Object Oriented Page Redirection

This is a blatant ripoff of the show
notes
of the awesome podcast from Craig at the Polymorphic Podcast.  I am
going to replicate some of his post here to talk about it in a different way. 
Thank you, Craig for the idea in the first place.

Basically, what Craig is right about is this:

This Sucks

There is no type safety in doing this and what if the parameters change to
the page because it is in development?  This happens to me all the time.
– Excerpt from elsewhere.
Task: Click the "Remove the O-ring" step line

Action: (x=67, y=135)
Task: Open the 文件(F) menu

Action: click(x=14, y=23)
private void btnChangePages_Click(object sender,
EventArgs e)
{
    string userId = textBox.Text;
    Response.Redirect(“Destination.aspx?uid=” + userId);
}

This Rocks

Encapsulate
the knowledge of how to get to the page in the page itself.  This allows strongly
typing the command line arguments to this page, also allowing for acceptable overload
scenarios.

public class Destination
: System.Web.UI.Page
{
   public static void GetPage(int userId)
   {
      HttpContext.Current.Response.Redirect(“Destination.aspx?userId=” + userId);
   }

   public static void GetPage(int userId, string name
)
   {
      HttpContext.Current.Response.Redirect(“Destination.aspx?userId=” + userId + “&name=” + name
);
   }
}

Now
just call the page in a strongly typed way in order to feed the page with the overload
that we want.

private
void btnChangePages_Click(object sender,
EventArgs e)
{
   string userId = textBox.Text;
   Destination.GetPage(userId);
}>
>>

 

What Could Be Better?

As we all know, you should NEVER inherit from Page.  You should have a base class
that inherits from Page for all of your custom pages.  Now how can we add
a signature to our base class that forces our pages to implement this technique? 
Since the params are different per page and per overload, the only thing I could come
up with was having your base class implement the method with a parameter array or
Hashtable as the function argument.

Neither of these scenarios are acceptable because we lose the strong typing that we
wanted in the first place.  Any ideas?